Most Hsp90 inhibitors target the ATP binding pocket in the N-terminal domain since ATPase activity is mandatory for effective regulation of folding and maturation of the client proteins [8]. First discovered Hsp90 inhibitor was geldanamycin, a natural product of S. hygroscopicus bacteria [9]. The compound exhibits poor solubility and is too hepatotoxic at therapeutic doses to use in a clinical setting. Thus, many geldanamycin derivatives, such as 17-AAG and IPI-504 [10], were created to avoid these issues and have even entered clinical trials. Later new classes of inhibitors emerged, such as ATP mimetics comprising of the purine scaffold [11] or derivatives of another natural Hsp90 inhibitor – radicicol [12,13].

Dozens of Hsp90 inhibitors have entered clinical trials, all targeting the N-terminus of Hsp90 [14]. Clinical trials [15] revealed that some of these compounds caused hepatoxicity, which limited the upper dose limit, while mild ocular toxicity was observed in a few of the other cases [16]. To date, only one inhibitor has successfully passed clinical trials and was approved for use in humans — pimitespib (TAS-116) for treatment of gastrointestinal stromal tumours [[17], [18], [19]].

In general, cancer cells are much more sensitive to depletion of Hsp90 proteins as compared to normal cells [20]. However, different cancers vary significantly in their molecular biology and response to treatment. In the cancers that do not already overexpress Hsp90, Hsp90 inhibition strategy has been further complicated by the fact that the inhibitors would often cause heat shock response (overproduction of Hsp90 induced by depletion of active Hsp90α), which in turn requires to increase dosage to see efficacy [21]. As a result, in such cases Hsp90β selective inhibitors, which do not cause the significant overexpression of Hsp90 and associated effects while still inducing death of cancer cells [22,23], are more suitable. For example, the recently developed KUNB31, a Hsp90β selective inhibitor, was shown not to induce a heat shock response and might be a solution to the detriments caused by pan-inhibition [23,24]. On the other hand, targeting Hsp90α is more effective in case of Hsp90-overexpressing cancers [5,25].

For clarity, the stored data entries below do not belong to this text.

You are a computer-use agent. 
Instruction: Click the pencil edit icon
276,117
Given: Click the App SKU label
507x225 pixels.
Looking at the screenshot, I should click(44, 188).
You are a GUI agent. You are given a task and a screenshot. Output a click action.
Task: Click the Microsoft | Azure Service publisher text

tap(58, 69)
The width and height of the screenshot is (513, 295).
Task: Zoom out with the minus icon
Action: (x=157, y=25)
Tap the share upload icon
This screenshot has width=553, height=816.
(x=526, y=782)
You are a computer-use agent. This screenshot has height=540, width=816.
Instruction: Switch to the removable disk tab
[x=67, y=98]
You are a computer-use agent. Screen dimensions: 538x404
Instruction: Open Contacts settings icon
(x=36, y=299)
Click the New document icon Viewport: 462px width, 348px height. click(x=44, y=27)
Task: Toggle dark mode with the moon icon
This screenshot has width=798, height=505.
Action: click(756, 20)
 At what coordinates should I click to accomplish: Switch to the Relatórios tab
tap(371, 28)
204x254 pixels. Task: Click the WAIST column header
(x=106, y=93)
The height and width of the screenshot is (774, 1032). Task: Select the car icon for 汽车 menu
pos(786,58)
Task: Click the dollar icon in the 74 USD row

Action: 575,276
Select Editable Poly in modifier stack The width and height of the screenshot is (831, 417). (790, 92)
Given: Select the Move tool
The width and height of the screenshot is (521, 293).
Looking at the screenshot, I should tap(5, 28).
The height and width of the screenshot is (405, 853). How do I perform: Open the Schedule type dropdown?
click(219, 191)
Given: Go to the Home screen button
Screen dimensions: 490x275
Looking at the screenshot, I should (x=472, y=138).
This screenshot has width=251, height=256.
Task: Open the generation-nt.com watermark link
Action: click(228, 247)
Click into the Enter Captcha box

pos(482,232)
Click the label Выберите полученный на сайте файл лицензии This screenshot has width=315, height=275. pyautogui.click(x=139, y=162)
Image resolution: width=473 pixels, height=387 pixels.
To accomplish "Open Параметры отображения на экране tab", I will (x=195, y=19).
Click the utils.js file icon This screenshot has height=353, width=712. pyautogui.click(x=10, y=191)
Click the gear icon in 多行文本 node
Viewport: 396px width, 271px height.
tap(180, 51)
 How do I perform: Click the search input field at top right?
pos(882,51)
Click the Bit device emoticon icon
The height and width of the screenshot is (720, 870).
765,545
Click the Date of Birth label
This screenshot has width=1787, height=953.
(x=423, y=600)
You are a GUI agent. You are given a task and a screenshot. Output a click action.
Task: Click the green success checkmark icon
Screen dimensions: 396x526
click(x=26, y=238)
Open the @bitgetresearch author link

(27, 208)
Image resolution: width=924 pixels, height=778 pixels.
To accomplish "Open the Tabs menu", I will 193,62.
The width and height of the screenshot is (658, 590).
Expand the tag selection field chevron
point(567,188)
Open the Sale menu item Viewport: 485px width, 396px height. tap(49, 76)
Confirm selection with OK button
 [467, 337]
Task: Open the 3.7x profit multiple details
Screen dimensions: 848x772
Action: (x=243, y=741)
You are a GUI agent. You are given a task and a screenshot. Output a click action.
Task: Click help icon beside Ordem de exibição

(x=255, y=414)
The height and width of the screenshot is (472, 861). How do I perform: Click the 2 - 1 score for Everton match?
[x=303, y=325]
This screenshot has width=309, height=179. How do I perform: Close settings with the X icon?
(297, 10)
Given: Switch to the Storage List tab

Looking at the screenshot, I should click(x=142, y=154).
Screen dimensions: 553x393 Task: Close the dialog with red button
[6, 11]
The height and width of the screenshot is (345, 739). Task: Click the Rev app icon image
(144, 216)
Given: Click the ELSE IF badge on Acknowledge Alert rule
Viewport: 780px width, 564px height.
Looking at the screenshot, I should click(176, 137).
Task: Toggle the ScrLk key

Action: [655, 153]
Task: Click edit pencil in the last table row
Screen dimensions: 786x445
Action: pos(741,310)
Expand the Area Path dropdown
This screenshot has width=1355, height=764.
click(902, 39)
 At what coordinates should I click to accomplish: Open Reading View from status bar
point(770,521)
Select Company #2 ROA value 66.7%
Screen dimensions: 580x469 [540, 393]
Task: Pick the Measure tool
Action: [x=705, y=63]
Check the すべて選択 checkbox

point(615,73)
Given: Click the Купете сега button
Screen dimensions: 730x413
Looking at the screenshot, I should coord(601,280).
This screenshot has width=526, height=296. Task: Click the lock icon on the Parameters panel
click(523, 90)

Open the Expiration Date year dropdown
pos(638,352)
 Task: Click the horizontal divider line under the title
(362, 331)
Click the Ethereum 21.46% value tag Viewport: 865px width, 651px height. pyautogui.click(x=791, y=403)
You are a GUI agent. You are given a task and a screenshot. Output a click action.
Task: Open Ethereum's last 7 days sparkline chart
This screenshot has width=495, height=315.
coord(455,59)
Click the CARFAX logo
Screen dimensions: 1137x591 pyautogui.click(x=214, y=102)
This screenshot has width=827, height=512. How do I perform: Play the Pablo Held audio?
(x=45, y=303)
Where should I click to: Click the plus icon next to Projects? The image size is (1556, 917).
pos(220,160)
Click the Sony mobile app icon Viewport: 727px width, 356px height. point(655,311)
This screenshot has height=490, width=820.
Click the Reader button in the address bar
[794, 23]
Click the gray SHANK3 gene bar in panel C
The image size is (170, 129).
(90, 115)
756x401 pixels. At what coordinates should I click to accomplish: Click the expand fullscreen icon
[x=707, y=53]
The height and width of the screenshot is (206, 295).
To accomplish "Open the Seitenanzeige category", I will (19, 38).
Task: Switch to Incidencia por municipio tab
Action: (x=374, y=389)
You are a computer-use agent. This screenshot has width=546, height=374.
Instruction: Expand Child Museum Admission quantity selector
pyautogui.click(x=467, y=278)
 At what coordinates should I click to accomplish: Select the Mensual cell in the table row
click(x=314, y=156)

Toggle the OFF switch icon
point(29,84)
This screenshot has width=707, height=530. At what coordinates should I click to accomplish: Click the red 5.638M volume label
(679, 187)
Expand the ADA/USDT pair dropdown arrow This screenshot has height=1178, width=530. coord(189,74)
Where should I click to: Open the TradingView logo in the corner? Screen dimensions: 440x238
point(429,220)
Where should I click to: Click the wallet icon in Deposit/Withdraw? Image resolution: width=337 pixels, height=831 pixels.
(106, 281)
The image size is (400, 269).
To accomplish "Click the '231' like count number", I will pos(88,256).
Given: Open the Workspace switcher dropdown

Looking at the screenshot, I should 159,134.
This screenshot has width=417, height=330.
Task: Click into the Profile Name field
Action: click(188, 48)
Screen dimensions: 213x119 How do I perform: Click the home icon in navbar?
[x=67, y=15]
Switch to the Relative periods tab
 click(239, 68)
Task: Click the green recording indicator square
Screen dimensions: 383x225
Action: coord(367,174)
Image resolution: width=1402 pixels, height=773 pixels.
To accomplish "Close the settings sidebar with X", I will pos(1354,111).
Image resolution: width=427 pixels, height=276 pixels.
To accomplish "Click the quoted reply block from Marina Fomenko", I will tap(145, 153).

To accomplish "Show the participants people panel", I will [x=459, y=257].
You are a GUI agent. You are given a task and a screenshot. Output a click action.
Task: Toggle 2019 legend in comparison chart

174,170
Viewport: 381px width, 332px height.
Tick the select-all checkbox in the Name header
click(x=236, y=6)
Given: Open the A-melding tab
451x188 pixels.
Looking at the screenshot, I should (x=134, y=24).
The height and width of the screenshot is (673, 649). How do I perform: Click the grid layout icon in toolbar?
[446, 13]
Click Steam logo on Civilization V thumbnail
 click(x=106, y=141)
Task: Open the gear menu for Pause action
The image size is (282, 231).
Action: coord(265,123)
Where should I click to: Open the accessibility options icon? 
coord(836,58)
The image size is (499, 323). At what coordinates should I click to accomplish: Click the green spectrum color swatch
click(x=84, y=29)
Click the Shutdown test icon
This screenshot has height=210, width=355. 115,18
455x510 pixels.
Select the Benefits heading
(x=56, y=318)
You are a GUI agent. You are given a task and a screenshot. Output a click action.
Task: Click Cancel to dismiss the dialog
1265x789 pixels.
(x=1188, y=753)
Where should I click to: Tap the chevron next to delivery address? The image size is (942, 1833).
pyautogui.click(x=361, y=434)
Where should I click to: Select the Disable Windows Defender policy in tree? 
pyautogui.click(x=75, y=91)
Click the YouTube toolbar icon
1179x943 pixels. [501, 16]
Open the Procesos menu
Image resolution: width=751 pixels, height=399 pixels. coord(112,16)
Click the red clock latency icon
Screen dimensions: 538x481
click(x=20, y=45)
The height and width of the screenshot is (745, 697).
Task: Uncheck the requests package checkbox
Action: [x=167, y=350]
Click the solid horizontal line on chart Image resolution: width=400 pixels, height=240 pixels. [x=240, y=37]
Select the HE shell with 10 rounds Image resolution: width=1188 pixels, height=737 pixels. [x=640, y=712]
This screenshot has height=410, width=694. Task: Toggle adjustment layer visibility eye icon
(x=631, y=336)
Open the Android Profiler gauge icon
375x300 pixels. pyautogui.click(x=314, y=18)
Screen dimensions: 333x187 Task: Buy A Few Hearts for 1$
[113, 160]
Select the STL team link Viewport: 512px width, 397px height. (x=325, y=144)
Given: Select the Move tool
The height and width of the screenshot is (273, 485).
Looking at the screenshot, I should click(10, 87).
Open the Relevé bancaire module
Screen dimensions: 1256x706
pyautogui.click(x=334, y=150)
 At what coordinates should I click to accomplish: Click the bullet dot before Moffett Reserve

In our previous work we discovered several Hsp90 inhibitors containing the aryl-resorcinyl-thiadiazole scaffold that exhibit subnanomolar dissociation constants towards human cytosolic Hsp90 isoforms and submicromolar EC50 against various human cancer lines [26,27]. Here we investigate the possible benefits of substituting the five-member ring – thiadiazole – with imidazole in terms of ease of synthesis, selectivity for different Hsp90 isoforms, and their anticancer properties in cancer cell cultures. To gain a more in-depth understanding of ligand isoform selectivity, we constructed a Hsp90α ATP-binding site S52A mutant (Hsp90αN (S52A)) to make it more akin to that of Hsp90β. This allowed us to see whether this single residue is enough to flip the selectivity of our tested ligands or do the other residues also play a significant part in the preferential binding. We further investigated the individual interactions in the Hsp90—ligand complexes using a combination of docking and molecular dynamics (MD) techniques. This allowed us to further our understanding of molecular details of the interactions between the Hsp90 ATP-binding site and resorcinol-based ligands for future drug design.